COMIC and Chelsea fan David Baddiel was granted a brief audience with Jose Mourinho last week in order to pen an article for the Radio Times, writes Danny Hall.

One Mourinho tidbit was to insist that to be a show football had to be competitive.

His opinion crossed my mind as an utterly abject Crewe fell to a 2-0 defeat against Swindon Town on Saturday.

It was a dull passionless affair. The only tackle of note (from Nathan Thompson) might have received a yellow card if it wasn’t so early in the game. And the only other occasion the ref may have considered his notebook was for an Andy Williams dive in the area during the first half.
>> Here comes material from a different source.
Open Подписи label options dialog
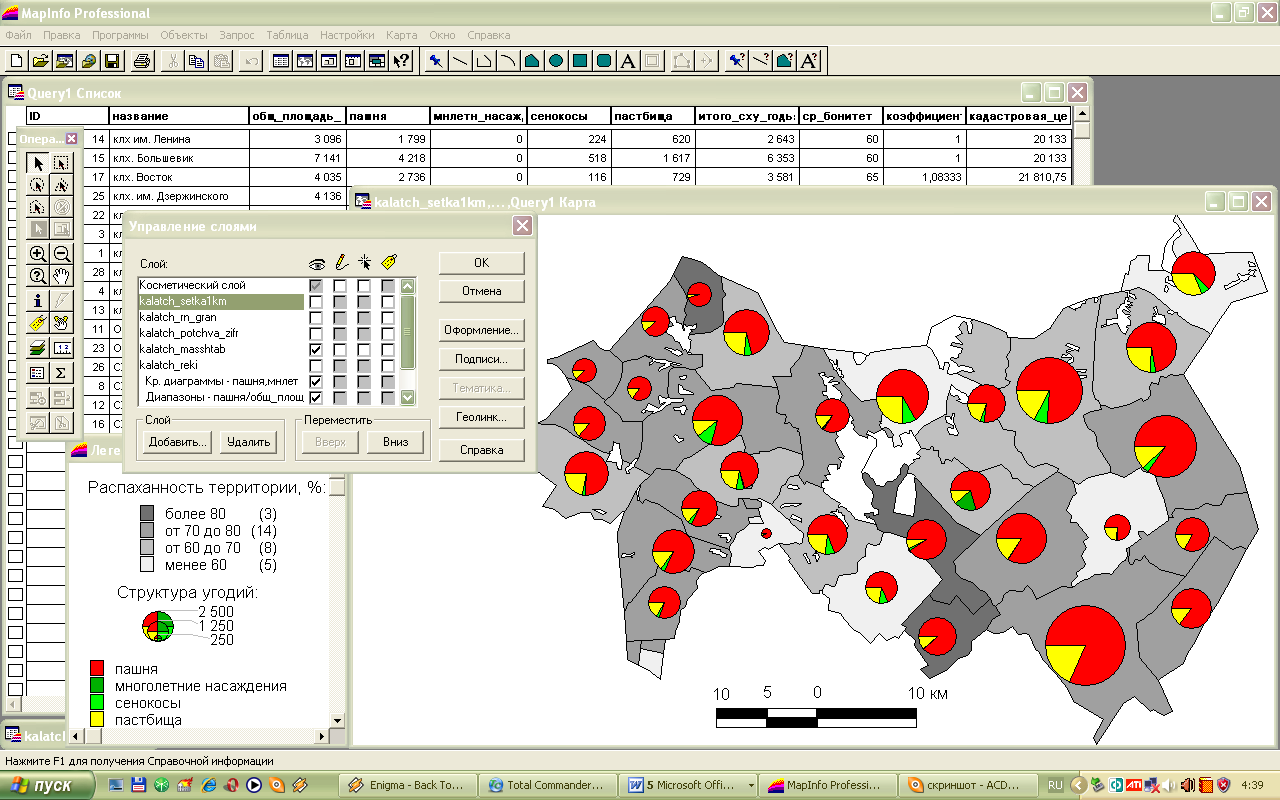 pos(481,359)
I felt embarrassed for the 100-odd Crewe fans who paid to travel and then watch that rubbish. At the very least they were entitled to expect the team to leave nothing on the pitch. But all 10 outfield players left it as fresh as paint.

The honourable exception to any criticism was keeper Garratt who kept his side in the match with three decent first-half saves.
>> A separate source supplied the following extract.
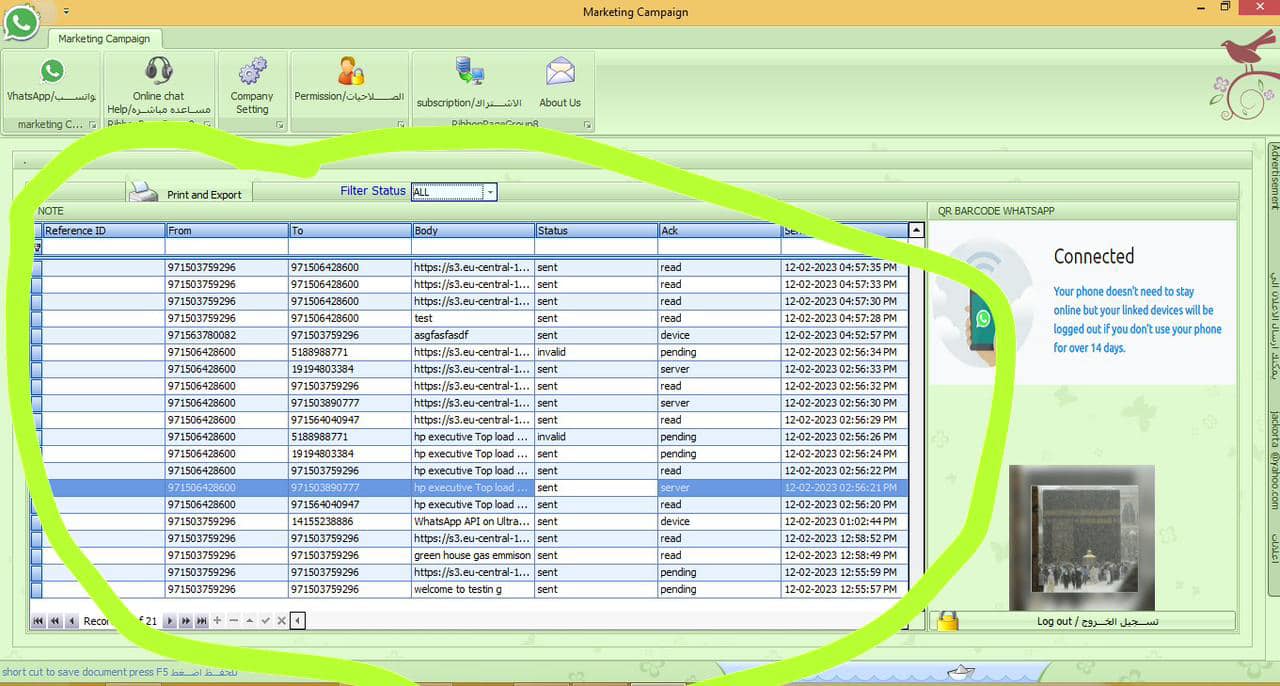Select row indicator of first grid row
The width and height of the screenshot is (1280, 686).
[x=37, y=268]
You can only beat what is put in front of you, so the cliché goes, but it was disappointing that Swindon could not take a very poor Crewe to the cleaners.

Some will now point to Swindon’s lofty position in the league (sixth), three points off the top; I can only see Swindon’s shortcomings up front and the openness of a rather mismatched back three.

We have met Crewe and Scunthorpe, who prop up the table as well as two other bottom-half teams Gillingham and Crawley. Upcoming games against tougher sides will tell us a lot more.

Town were sloppy and the passes overhit ran well into double figures; even Nathan Byrne who has made an excellent start to the season wasted several good crossing opportunities as did his fellow wing back Brad Smith. And we seem to have eschewed proper corners for short ones which all came to nothing.

As a founder member of YKAS (Yaser Kasim Appreciation Society) thank goodness for the Iraqi midfielder who provided some of the rare moments of quality, not least the opening goal.

After an indifferent start by him which included two poor attempted free kicks on goal, he suddenly produced two sublime touches in midfield, controlling a dropping ball from height before shimmying past two tackles and coping with a charging challenge with no more than the drop of a shoulder to leave his rival floundering.

Suddenly confident he tried his dead ball luck for the third time moments later with predictable results – a beauty into the top corner.

Elsewhere there was little to enthuse about. There was far too much football from the Ray Wilkins school of passing – which is not what the dwindling crowds (6,500 on Saturday) will want to see.

Chairman Lee Power needs to work some magic in the transfer market if he wants those stay-at-home fans to come back and achieve the average 8,000 home gate on which his budgetary plans are built.